Potere

Lenin sosteneva che la democrazia è il miglior involucro della dittatura borghese. Non si sbagliava per i suoi tempi, e non sbaglieremmo oggi nel sostenere che essa è il miglior involucro della dittatura tout court. A voler essere più precisi, le cosiddette democrazie, pur svolazzando in un cielo di verbosa superiorità, sguazzano nel fango. Spesso non viste o viste solo quando non se ne può fare a meno.
Innegabilmente, esse utilizzano strumenti collaudati per incanalare consenso e dissenso, trovando nella competizione elettorale, sempre più simile a una contesa calcistica, la loro massima espressione. Ma non si tratta solo di questo. Il sistema può contare sull’azione di numerosi corpi intermedi, aggregazioni di varia tipologia e natura, ufficialmente strutturate e non, che simulano forme partecipative e inclusive, tese a modulare e modellare ogni conflittualità sociale. Una conflittualità che, per loro, non deve mai sfociare nella violenza o nel terrore, ma assumere una forma dialogica e conciliativa degli interessi (che coincidono o non si discostano troppo dai loro, benché ammantati di condivisione e civiltà).
Esiste un perimetro ben definito, e non per questo statico, di “valori” e “principi” (etici, sociali, economici e politici) che non deve essere oltrepassato. Peraltro, forma e sostanza di questi non coincidono, perché i veri democratici (quelli che comandano ai diversi livelli) non credono alla democrazia se non come enunciato, altrimenti non starebbero dove si trovano. Quando si teme che il giocattolo non funzioni bene o, almeno, non per quella determinata circostanza, entrano in gioco i corpi speciali dello Stato, ufficiali e non ufficiali, segreti o scoperti, che, esattamente come in tutti gli altri regimi, operano con mezzi, strumenti e sistemi “adeguati”.
In questo senso e frangente, non vi è alcuna differenza tra la migliore democrazia e la peggiore dittatura, né tra la peggiore democrazia e la migliore dittatura. De André cantava: non ci sono poteri buoni. A dire il vero, non ci sono nemmeno poteri cattivi, il potere opera per la propria perpetuazione, che coincide con l’organizzazione dell’intera società secondo una visione o del tipo di società necessaria a quei gruppi dominanti. (Non uso questi termini dispregiativamente: in ogni tempo e luogo ci sono i dominanti e i dominati, meglio dire chi decide e chi subisce le decisioni, altrimenti, se decidessero tutti, non si prenderebbe alcuna decisione coerente e sarebbe il regno del caos.)

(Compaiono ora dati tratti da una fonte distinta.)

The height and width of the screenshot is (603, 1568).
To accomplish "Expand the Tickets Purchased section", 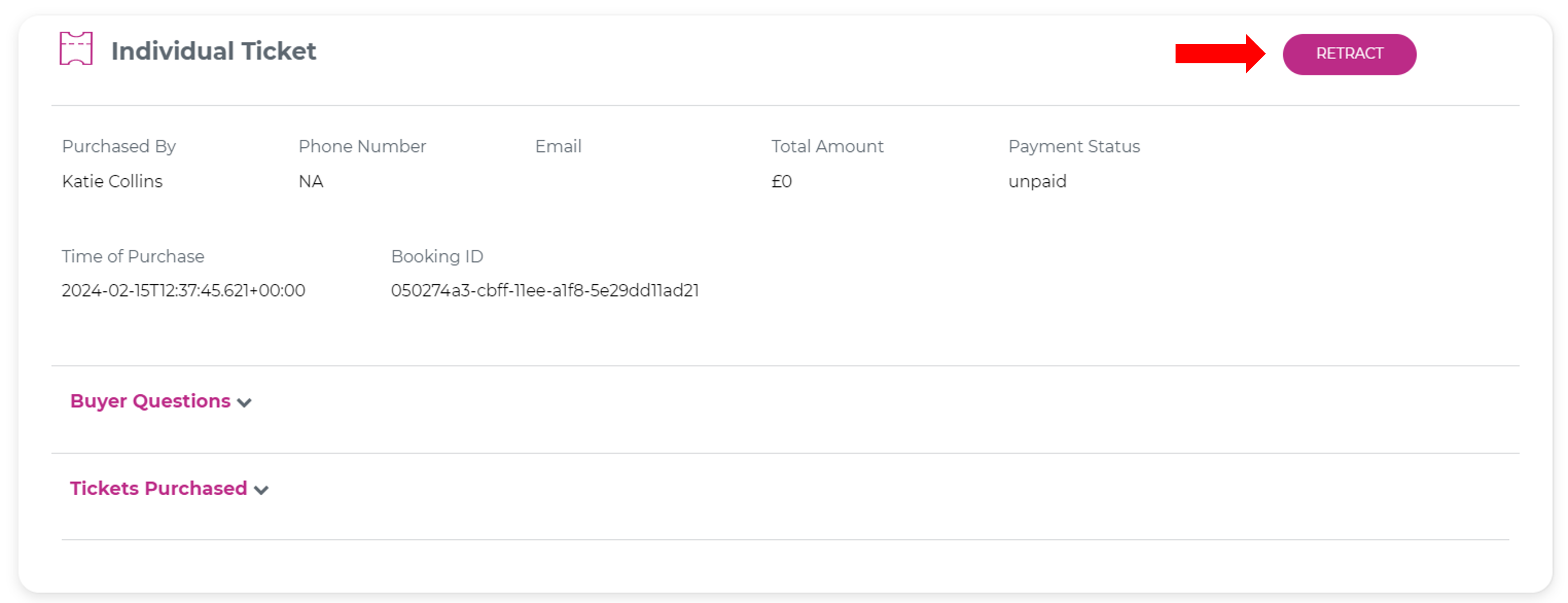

Chiaramente, il potere è attraversato da lotte non solo esterne ma anche interne, esse sono il suo motore interiore, che produce società. Quei conflitti che, precipitando chimicamente, come afferma La Grassa, danno luogo a configurazioni sociali più o meno stabili, anche sotto forma di istituzioni e altri apparati necessari per operare in società. Nel nostro caso, osserviamo che i poteri occidentali sono ormai privi di un destino, definitivamente avvitati su se stessi, tanto da finire per deprimere e distruggere ciò che dovrebbero invece fortificare e sviluppare, danneggiando in modo grave classi sociali e interi Paesi.
Da qui, e solo da qui, nasce la nostra contestazione e la nostra battaglia contro di loro. Sono l’espressione di una decadenza da fermare e scacciare. La nostra è innanzitutto una giusta guerra di sopravvivenza e, si spera, anche di rinascita collettiva. Prima che sia troppo tardi.